__Task to carry out__
Reproduce all of the lines below, requests included, but multiply each coordinate in the answers by 0.95 and round it to a whole number, rounding halves up. Leave the numbers in the requests unchanged, and leave out the pictures.

__Given entries__
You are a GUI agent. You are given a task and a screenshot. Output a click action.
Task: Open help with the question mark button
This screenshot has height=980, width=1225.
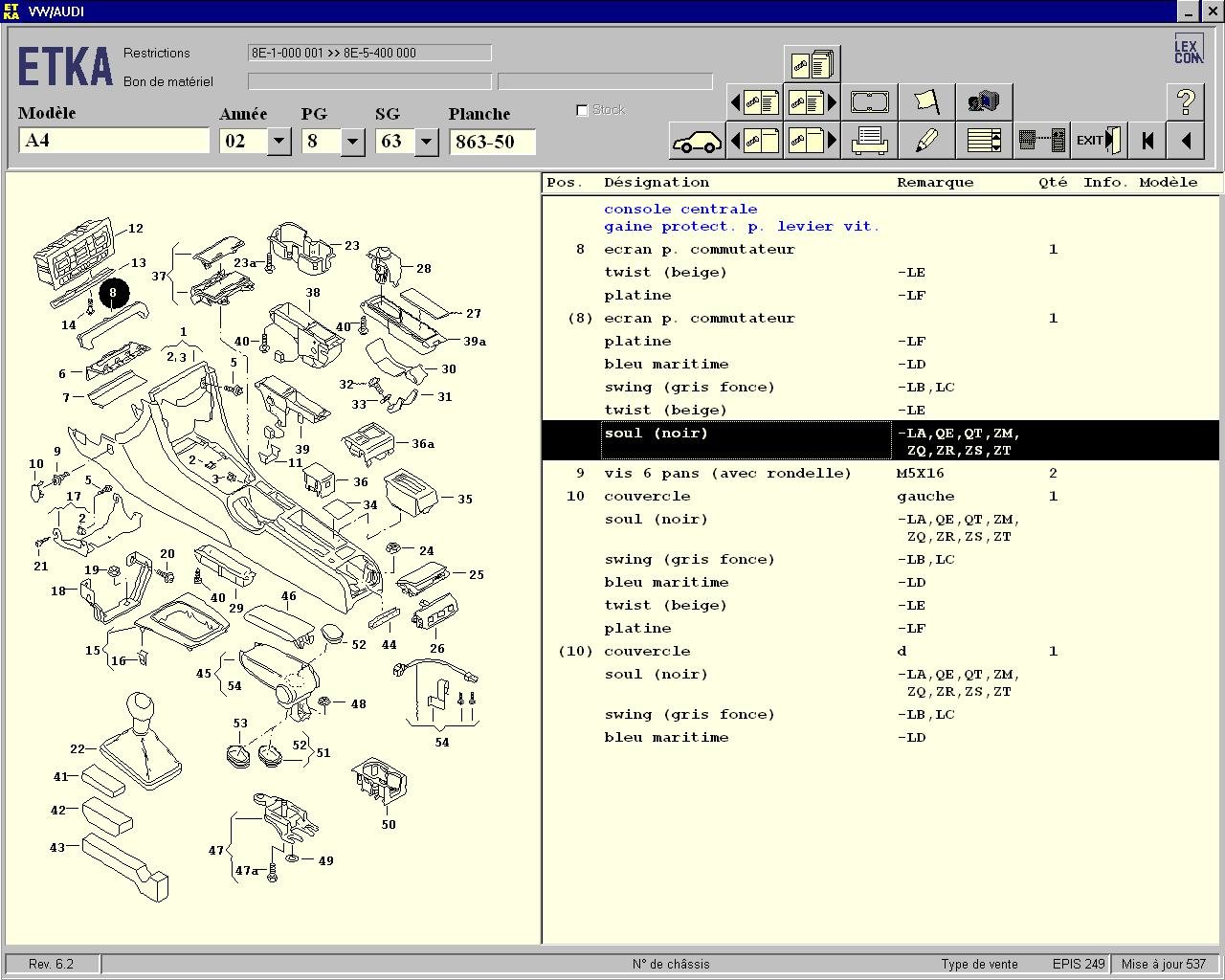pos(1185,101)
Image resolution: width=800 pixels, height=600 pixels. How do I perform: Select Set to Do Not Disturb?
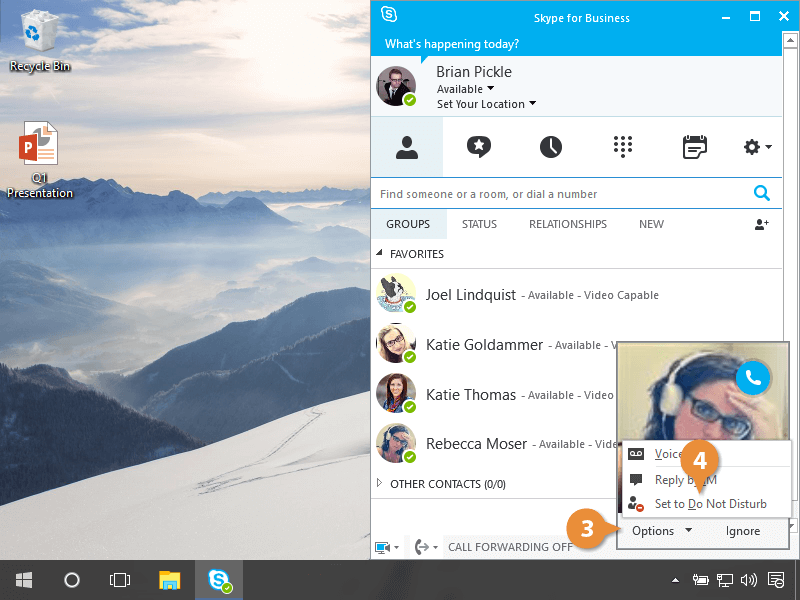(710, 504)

__The reply__
You are a GUI agent. You are given a task and a screenshot. Output a click action.
Task: Open help with the question mark button
This screenshot has height=980, width=1225.
pos(1126,96)
Image resolution: width=800 pixels, height=600 pixels. How do I perform: Select Set to Do Not Disturb?
(675, 479)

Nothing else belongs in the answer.